Siempre me sorprendió ese escritor en quien el dato riguroso del etnógrafo, en el ejercicio del retrato modernista, arrastraba a la exageración y entonces podía describir el cuerpo de su maestro Georges Dumas “coronado por una cabeza abollada, semejante a una gruesa raíz blanqueada y desollada por una estadía en el fondo del mar”.
La enumeración caótica suele ser el ritual recurrente de la asimilación. El Lévi-Strauss de Mercados cifra en cada elemento la prueba de un saber sometida al encuentro con el objeto. “He recorrido todos los mercados, en Calcuta, el nuevo y los viejos, el Bombay bazar de Karachi, los de Delhi y los de Agra –Sadar y Kunari–, Dacca, que es una sucesión de sukh donde viven familias agazapadas en los rincones de las tiendas y de los talleres, Riazuddin bazar y Khatunganj en Chittagong, todos los de las puertas de Lahore, Anarkali bazar, Delhi, Shah, Almi, Akbari, y Sadr, Dabgari, Sirki, Bajori, Ganj, Kalan en Peshawar.” “He recorrido” es la declaración soberana del que ejerce un derecho: escribir sólo luego de haber hecho la experiencia, no como turista sino desde el corazón mismo de los sitios, exhaustivamente, no de uno sino de todos los mercados, con suficiente atención como para poder nombrar subgéneros (“el nuevo y los viejos”) y el rasgo propio (“una sucesión de sukh donde viven familias agazapadas”).
Lévi-Strauss no utiliza la lengua como los cronistas de la conquista para un informe de lo rentable a la corona –mapa de las tierras fértiles, de los ríos navegables y de las tribus mansas– sino que goza del francés mientras enumera los estragos de quienes lo utilizan. No adhiere a la poética del otro y en Muchedumbres la enumeración, para dar alguna idea de lo que podía haber de pálido enunciado político en Pasaje a la India de E.M. Forster, no escatima detalles de lo que significa dormir en la calle, en medio de excrementos, orina, pus, humores, basura, barro que llega a adquirir cierto status doméstico, la voluptuosidad de las víctimas a las que todo reconocimiento de humanidad horroriza y cuya angustia de sumisión jamás adquiere la forma de un principio de motín o de resistencia, e insisten en ofrecer nada en medio de lloros y súplicas, horrorizadas ante cualquier acto que achique la distancia con el blanco y con nostalgia de la soberanía despótica del antiguo amo británico.
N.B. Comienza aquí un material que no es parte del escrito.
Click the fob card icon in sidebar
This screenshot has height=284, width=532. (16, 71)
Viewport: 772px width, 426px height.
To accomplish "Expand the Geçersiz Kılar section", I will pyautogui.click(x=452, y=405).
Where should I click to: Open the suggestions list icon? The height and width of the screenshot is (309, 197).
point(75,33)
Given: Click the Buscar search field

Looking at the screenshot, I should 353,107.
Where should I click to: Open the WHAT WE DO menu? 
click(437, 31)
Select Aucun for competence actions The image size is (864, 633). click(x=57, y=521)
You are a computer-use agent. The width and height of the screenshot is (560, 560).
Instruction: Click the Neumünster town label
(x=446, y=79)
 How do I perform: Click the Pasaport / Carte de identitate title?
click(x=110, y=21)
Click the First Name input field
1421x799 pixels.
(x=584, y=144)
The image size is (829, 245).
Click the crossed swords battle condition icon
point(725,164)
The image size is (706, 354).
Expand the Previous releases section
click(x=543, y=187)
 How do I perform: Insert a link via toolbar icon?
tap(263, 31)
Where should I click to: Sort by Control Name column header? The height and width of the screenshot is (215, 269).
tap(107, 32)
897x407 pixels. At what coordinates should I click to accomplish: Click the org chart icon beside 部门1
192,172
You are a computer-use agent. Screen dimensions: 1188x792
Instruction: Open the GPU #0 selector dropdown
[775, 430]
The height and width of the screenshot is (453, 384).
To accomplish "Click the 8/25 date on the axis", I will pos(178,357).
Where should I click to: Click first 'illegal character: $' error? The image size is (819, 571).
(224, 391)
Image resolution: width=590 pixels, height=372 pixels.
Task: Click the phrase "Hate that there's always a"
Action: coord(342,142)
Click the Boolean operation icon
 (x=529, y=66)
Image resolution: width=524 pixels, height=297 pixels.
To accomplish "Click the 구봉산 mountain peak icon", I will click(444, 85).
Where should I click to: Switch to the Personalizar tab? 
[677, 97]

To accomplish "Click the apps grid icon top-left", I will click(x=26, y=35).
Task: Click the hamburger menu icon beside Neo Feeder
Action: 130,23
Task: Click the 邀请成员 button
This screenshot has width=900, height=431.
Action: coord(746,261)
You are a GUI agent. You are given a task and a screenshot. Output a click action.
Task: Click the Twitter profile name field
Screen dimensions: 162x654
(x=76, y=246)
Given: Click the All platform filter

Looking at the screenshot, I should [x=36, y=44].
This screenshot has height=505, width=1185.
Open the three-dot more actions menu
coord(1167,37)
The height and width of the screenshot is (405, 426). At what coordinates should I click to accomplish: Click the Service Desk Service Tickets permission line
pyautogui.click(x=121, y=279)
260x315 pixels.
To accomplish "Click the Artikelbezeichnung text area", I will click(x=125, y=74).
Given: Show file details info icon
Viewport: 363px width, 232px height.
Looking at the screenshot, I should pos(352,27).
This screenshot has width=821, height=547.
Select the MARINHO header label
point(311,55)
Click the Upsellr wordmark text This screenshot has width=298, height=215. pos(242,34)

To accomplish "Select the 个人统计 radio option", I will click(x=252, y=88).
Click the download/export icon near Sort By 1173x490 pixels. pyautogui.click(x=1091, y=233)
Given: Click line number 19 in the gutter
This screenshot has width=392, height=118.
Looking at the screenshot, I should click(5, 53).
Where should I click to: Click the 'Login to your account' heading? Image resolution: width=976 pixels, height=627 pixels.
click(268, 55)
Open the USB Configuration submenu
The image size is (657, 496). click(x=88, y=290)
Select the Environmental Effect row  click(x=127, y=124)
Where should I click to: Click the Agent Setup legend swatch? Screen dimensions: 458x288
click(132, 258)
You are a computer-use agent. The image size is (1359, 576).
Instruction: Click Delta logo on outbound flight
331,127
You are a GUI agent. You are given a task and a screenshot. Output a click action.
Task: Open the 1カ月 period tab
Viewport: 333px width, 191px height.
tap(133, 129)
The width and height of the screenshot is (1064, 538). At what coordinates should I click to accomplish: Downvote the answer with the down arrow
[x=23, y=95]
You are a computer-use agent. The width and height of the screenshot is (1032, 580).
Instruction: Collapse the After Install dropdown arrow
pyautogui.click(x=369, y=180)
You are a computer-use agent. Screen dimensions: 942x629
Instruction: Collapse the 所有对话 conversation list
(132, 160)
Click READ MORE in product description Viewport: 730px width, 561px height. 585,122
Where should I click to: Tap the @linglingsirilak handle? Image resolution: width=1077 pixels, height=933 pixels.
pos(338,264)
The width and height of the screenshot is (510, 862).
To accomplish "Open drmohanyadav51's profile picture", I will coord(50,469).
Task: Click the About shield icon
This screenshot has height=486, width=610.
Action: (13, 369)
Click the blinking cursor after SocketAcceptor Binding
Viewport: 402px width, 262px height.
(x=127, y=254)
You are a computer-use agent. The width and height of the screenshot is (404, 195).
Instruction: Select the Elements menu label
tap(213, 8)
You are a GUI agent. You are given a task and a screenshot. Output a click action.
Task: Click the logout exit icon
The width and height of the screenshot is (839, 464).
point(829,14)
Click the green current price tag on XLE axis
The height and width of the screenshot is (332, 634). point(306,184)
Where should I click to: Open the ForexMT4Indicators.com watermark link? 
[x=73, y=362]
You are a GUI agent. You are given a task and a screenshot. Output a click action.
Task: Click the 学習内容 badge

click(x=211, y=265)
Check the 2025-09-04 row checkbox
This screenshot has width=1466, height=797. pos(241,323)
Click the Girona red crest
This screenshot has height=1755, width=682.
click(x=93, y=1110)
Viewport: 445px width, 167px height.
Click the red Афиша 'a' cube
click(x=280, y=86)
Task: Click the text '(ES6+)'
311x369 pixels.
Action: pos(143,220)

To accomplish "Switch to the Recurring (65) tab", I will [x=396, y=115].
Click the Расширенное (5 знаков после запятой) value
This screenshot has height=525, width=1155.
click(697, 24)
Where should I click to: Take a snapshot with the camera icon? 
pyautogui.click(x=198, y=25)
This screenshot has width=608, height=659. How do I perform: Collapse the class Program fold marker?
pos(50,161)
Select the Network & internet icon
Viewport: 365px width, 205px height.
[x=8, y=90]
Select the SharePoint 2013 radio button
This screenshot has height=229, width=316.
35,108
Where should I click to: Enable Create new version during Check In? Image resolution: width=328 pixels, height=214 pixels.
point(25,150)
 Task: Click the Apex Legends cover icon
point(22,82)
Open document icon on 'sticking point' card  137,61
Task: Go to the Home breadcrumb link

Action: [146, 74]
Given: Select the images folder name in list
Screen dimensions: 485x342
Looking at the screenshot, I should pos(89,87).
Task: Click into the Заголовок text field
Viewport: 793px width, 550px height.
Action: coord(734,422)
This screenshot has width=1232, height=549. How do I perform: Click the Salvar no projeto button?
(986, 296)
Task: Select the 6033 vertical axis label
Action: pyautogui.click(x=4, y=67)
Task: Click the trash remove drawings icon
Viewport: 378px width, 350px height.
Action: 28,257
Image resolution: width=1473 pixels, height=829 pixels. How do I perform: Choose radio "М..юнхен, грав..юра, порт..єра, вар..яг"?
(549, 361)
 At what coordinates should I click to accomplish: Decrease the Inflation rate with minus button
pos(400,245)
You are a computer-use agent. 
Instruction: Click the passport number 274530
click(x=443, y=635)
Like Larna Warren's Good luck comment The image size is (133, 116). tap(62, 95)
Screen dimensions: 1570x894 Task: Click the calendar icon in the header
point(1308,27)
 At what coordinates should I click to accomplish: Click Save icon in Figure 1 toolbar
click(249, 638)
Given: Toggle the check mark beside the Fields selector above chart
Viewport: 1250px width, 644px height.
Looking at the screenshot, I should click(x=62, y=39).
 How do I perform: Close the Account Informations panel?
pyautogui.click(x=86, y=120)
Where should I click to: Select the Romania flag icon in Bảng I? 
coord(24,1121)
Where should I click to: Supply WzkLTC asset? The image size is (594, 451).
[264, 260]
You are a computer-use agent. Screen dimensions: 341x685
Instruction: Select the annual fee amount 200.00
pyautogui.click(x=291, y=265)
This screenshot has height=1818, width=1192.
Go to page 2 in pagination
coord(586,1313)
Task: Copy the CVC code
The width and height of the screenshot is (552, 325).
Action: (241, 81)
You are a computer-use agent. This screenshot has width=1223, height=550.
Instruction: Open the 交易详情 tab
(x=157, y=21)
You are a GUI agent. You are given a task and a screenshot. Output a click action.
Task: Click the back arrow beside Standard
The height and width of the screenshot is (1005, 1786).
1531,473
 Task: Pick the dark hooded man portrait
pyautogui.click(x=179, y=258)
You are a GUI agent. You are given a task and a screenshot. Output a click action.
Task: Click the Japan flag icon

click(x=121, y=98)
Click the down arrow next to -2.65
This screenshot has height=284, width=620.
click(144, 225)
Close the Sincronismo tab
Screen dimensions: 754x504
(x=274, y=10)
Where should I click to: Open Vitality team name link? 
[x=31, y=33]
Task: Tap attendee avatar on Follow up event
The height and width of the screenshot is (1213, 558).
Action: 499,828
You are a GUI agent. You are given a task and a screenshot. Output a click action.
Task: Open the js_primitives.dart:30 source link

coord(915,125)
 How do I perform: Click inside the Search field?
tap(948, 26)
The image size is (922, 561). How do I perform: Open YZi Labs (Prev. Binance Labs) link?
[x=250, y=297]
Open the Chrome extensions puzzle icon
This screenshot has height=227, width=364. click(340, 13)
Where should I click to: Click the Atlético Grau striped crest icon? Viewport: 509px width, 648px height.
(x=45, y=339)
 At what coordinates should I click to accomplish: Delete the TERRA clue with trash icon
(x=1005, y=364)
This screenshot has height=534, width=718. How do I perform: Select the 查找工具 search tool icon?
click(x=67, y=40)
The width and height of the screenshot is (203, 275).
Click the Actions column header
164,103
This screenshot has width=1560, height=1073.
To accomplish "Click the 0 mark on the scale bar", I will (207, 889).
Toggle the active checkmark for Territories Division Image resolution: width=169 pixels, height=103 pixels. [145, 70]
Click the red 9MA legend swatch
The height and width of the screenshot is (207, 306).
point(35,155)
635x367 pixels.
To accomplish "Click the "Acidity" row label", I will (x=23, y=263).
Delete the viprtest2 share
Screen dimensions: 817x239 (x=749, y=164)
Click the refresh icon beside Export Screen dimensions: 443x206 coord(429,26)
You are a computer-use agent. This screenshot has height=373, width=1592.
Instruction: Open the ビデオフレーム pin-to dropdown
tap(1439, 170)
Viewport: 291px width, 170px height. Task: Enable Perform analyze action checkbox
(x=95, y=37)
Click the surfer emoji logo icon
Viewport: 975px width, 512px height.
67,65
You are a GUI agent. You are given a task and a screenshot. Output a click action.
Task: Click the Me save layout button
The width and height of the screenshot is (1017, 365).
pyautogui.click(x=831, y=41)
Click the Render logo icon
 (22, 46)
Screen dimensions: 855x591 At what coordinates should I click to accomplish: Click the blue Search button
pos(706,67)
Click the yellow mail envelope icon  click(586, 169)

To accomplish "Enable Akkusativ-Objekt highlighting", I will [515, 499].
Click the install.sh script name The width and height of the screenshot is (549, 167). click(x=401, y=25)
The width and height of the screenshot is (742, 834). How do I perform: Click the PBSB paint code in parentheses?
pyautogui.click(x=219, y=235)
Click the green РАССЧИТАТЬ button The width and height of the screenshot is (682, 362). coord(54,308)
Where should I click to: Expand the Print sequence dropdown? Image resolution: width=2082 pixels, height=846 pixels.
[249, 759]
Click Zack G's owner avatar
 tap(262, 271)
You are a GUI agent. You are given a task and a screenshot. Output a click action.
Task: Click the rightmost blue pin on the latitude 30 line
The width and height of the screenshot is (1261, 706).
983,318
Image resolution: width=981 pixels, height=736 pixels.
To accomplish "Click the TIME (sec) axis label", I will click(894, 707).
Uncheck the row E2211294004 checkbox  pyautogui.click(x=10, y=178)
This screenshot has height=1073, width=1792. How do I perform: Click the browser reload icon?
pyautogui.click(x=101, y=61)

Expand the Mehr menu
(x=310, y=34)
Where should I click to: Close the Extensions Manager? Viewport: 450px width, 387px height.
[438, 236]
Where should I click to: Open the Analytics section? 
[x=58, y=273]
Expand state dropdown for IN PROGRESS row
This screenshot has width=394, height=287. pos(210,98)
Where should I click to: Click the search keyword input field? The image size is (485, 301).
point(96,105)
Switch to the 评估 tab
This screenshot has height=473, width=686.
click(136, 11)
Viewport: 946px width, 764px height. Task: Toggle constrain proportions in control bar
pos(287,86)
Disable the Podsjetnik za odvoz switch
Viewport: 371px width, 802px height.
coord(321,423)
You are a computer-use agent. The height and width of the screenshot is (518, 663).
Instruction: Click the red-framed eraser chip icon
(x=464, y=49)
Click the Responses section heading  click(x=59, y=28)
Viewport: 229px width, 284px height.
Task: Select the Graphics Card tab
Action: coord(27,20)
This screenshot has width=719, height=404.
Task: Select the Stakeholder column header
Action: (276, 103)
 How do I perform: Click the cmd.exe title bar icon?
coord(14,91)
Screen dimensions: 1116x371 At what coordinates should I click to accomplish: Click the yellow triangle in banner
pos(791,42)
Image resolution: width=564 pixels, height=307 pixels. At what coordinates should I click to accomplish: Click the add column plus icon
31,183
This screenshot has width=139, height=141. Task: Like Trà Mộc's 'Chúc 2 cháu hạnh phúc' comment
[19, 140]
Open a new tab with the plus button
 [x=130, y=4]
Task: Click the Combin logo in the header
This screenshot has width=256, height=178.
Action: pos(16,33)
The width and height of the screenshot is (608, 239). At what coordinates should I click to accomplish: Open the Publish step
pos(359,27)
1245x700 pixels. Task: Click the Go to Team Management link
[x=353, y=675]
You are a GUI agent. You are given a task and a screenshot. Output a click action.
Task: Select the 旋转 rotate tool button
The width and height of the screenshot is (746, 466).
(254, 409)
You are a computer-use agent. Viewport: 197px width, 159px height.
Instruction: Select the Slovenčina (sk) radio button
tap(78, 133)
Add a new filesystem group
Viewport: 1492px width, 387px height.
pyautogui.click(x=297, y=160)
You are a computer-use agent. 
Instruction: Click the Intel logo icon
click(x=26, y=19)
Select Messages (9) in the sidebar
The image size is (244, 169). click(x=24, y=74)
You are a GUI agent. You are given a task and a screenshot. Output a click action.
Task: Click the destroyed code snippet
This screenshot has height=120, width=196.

A veces, Lévi-Strauss hace el cronista clásico y traduce a la cultura alta y blanca, entonces, en los tonos y variaciones de ritmo arrancados a los octavines de bambú por cuatro ejecutantes nambiquara, sobre todo en una pieza titulada Acción ritual de los antepasados, reconoce la semejanza con La consagración de la primavera de Stravinsky. Tampoco es un aventurero: la aventura para un etnógrafo es un contratiempo –por ejemplo, la sospecha entre los nambiquara de que unos aerostatos de papel de seda contienen nandé (veneno, todo mal, muerte)– que interrumpe la observación a la que debe dedicarse día y noche. Su selva, su Amazonia es también estructural: como techo, un degradé de copas y de cimas; como suelo, un fango de profundidad incalculable oculto bajo un enredo de raíces y musgos que se mueven y por el que él ha caminado con una mona de cola prensil llamada Lucinda aferrada a su bota izquierda (convertida en mascota, había desaprendido la selva y lejos de servir como lenguaraz del tanteo peligroso, gritaba como un bebé). Allí, el etnógrafo necesitó del poeta y se acostumbró a marchar avanzando al ritmo de una musiquita de letra hipnótica compuesta por él mismo: “Amazone, chére amazone / vous que n’avez pas de sein droit / vous nous en recontes de bonnes / mais vos chemins sont trop étroits” (“Amazona, querida amazona / vos que no tenés seno derecho / vos nos contás lindezas / pero tus caminos son estrechos”). Letra en la que, como en los relatos de sus observados, la mujer suele tener la culpa de todo.